§ Exercise data
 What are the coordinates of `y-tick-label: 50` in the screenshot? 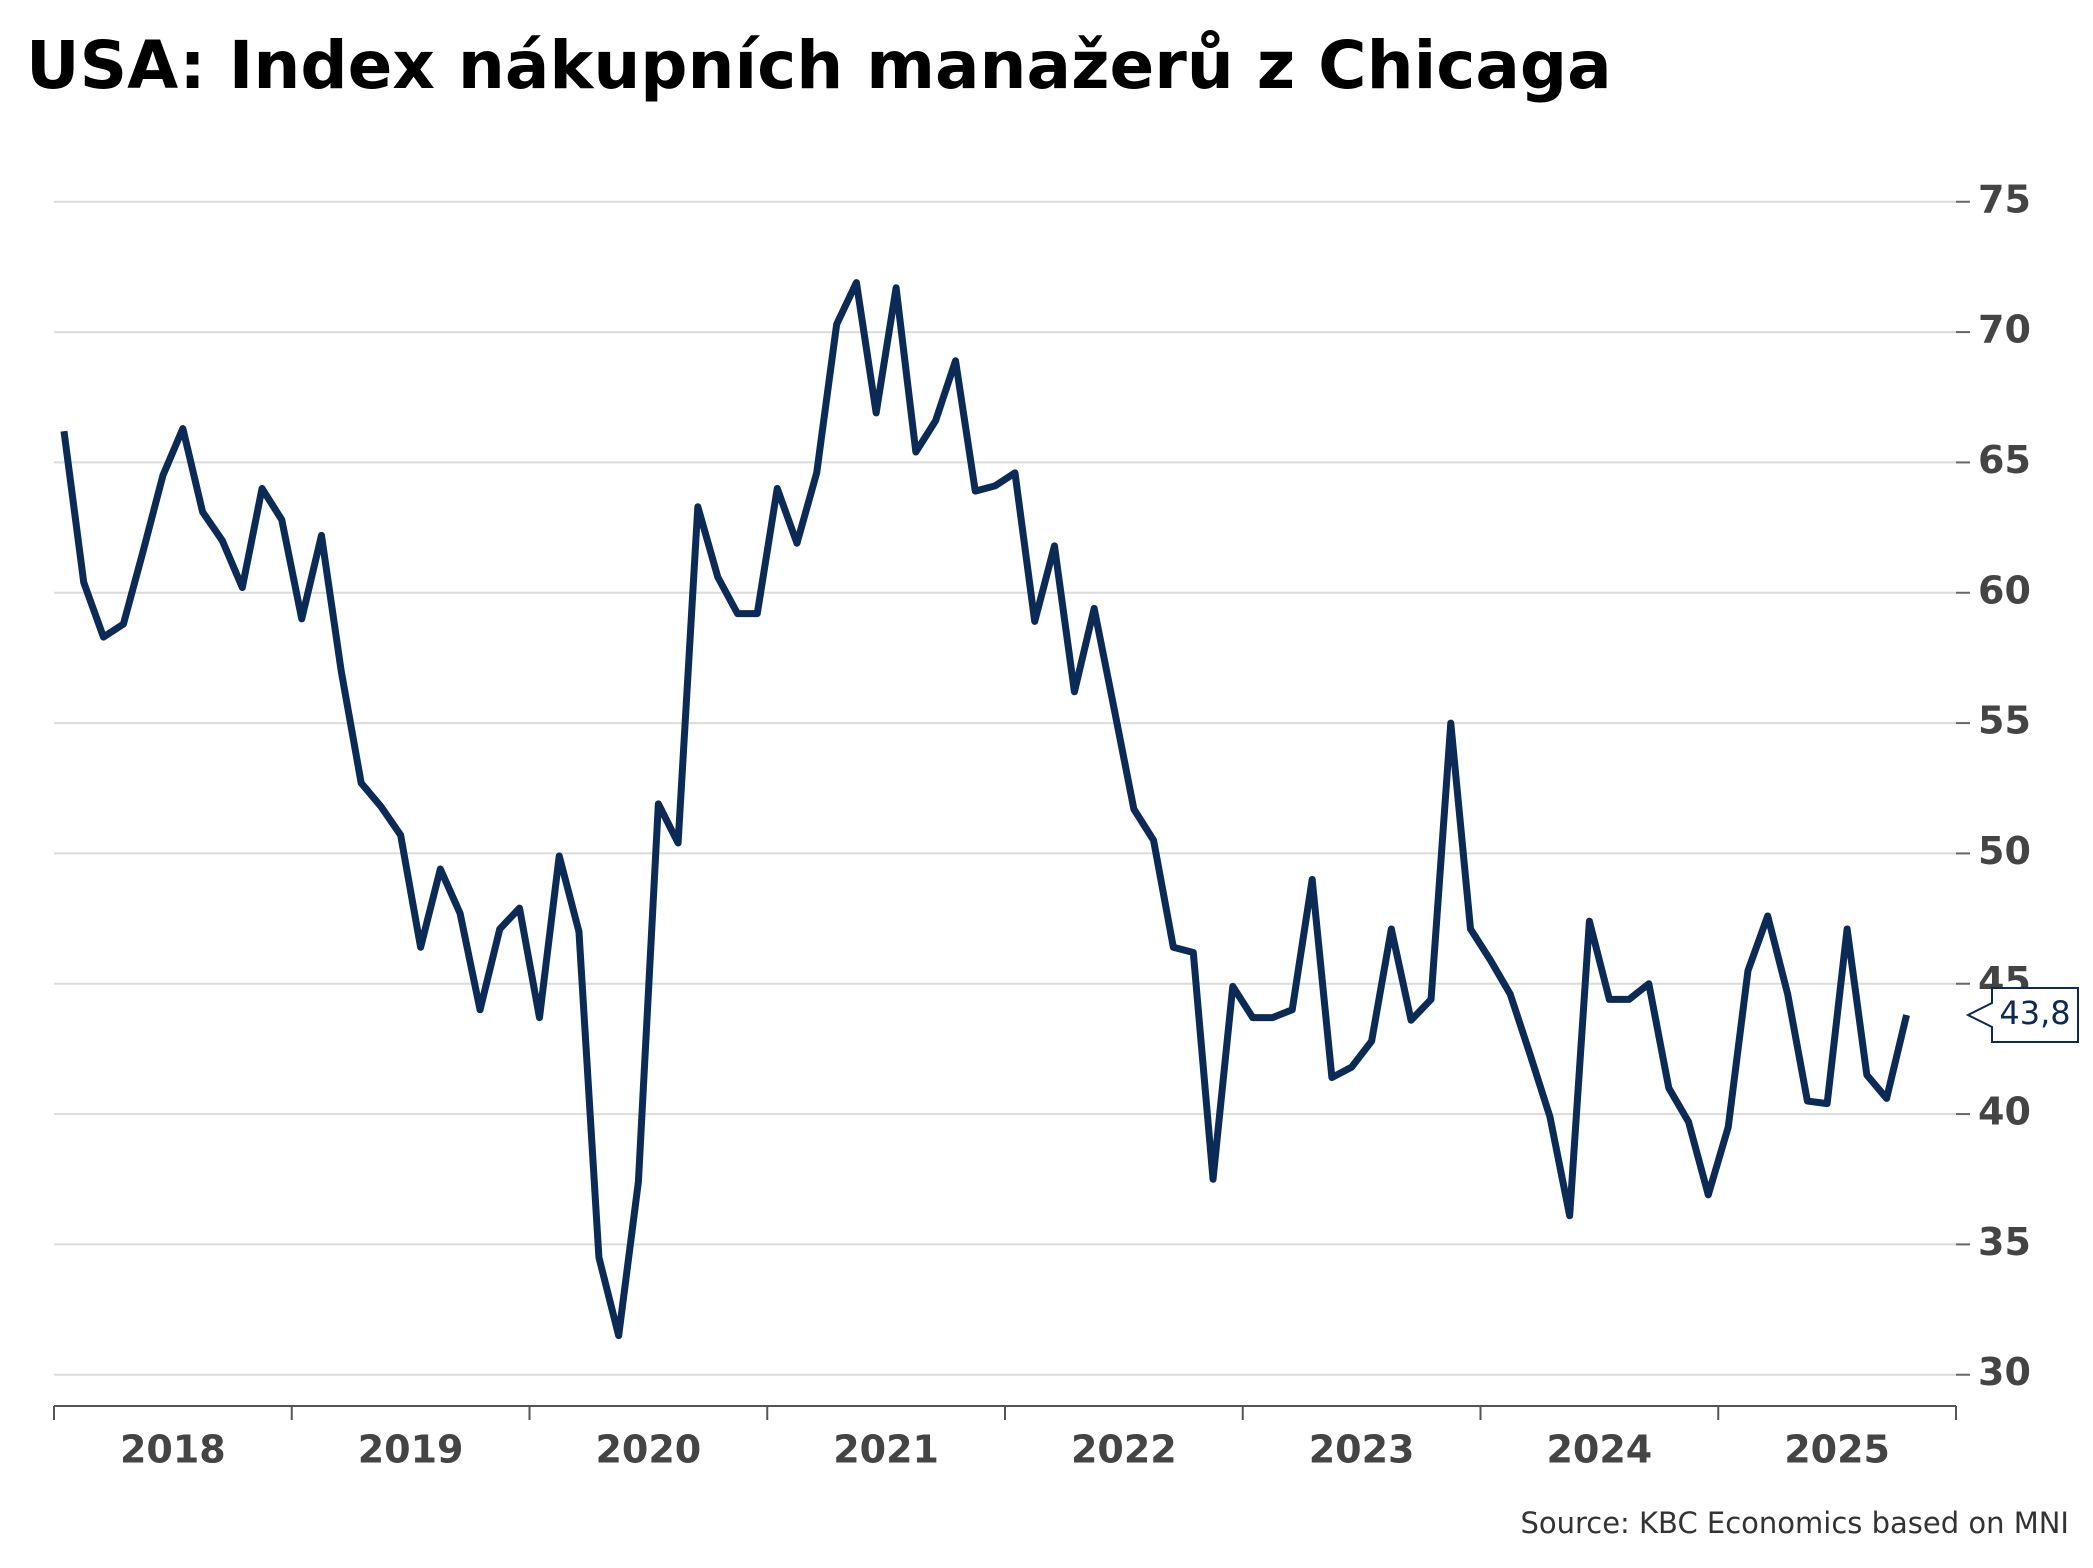 It's located at (2004, 851).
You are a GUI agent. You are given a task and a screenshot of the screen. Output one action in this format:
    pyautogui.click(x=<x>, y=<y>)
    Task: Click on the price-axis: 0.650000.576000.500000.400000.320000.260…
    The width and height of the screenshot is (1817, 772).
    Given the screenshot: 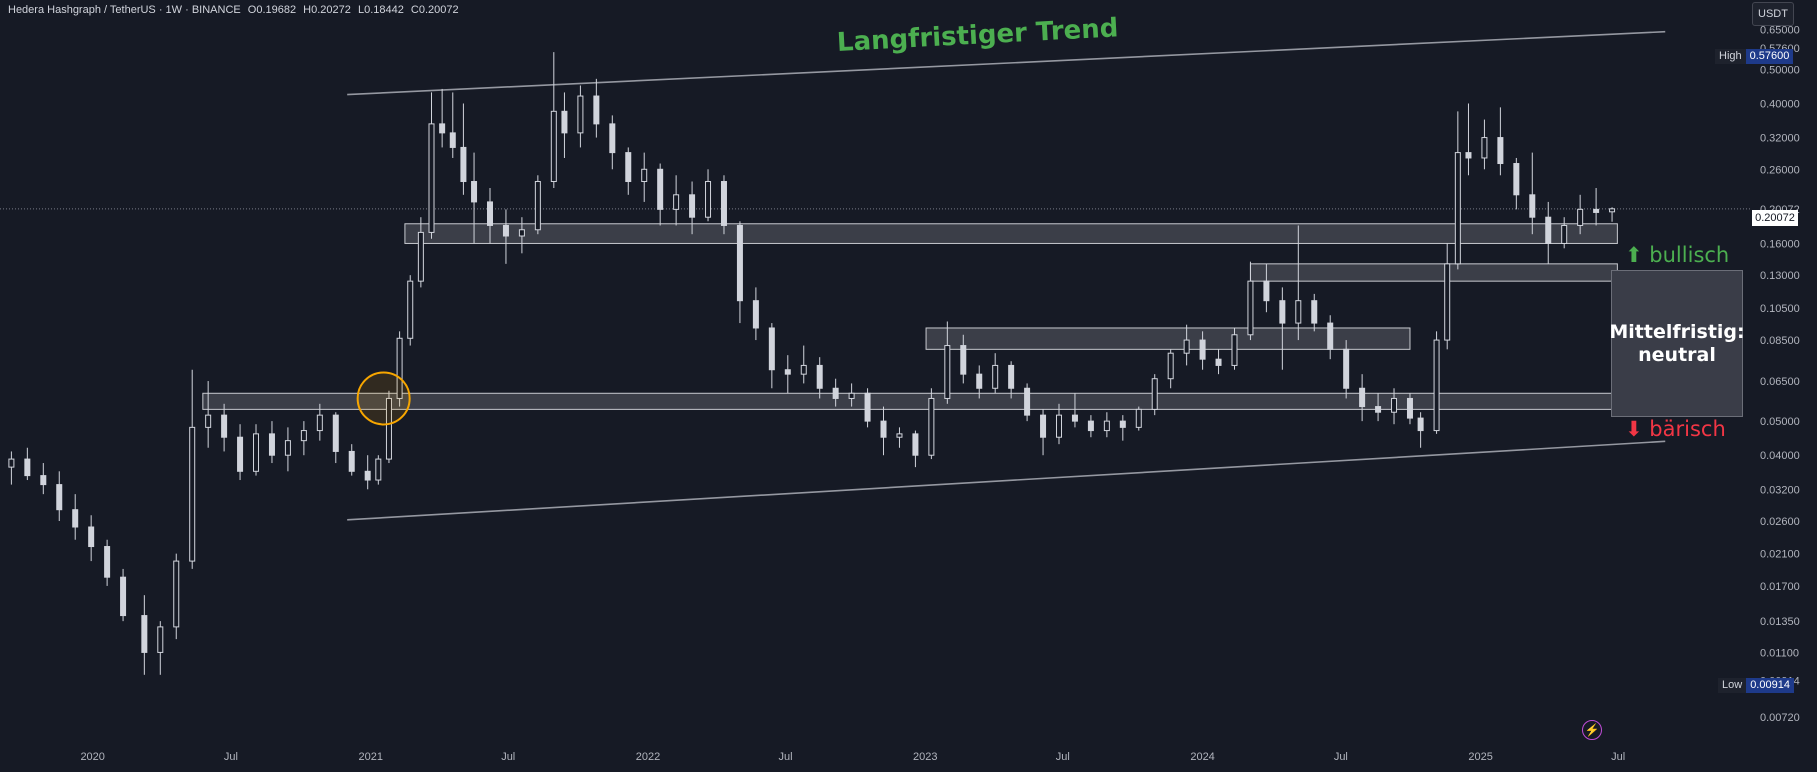 What is the action you would take?
    pyautogui.click(x=1780, y=374)
    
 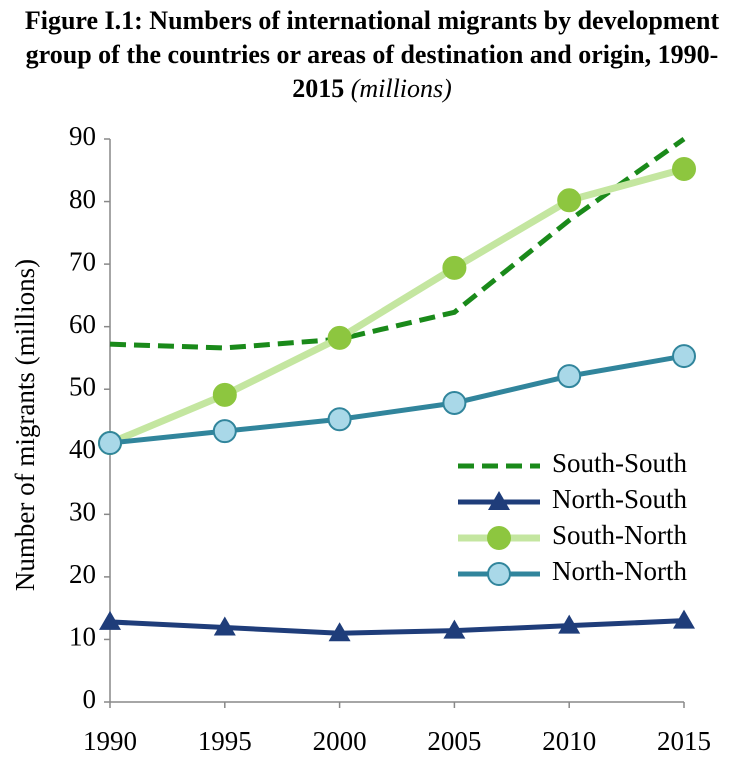 What do you see at coordinates (82, 637) in the screenshot?
I see `y-tick-label: 10` at bounding box center [82, 637].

§ What to do
Return the lines of the records above, starting at the line containing "You are a GUI" and ending after the line containing "The width and", copied character for character.

§ Exercise result
You are a GUI agent. You are given a task and a screenshot of the screen. Output one action in this format:
    pyautogui.click(x=<x>, y=<y>)
    Task: Click on the price-axis: 0.650000.576000.500000.400000.320000.260…
    The width and height of the screenshot is (1817, 772).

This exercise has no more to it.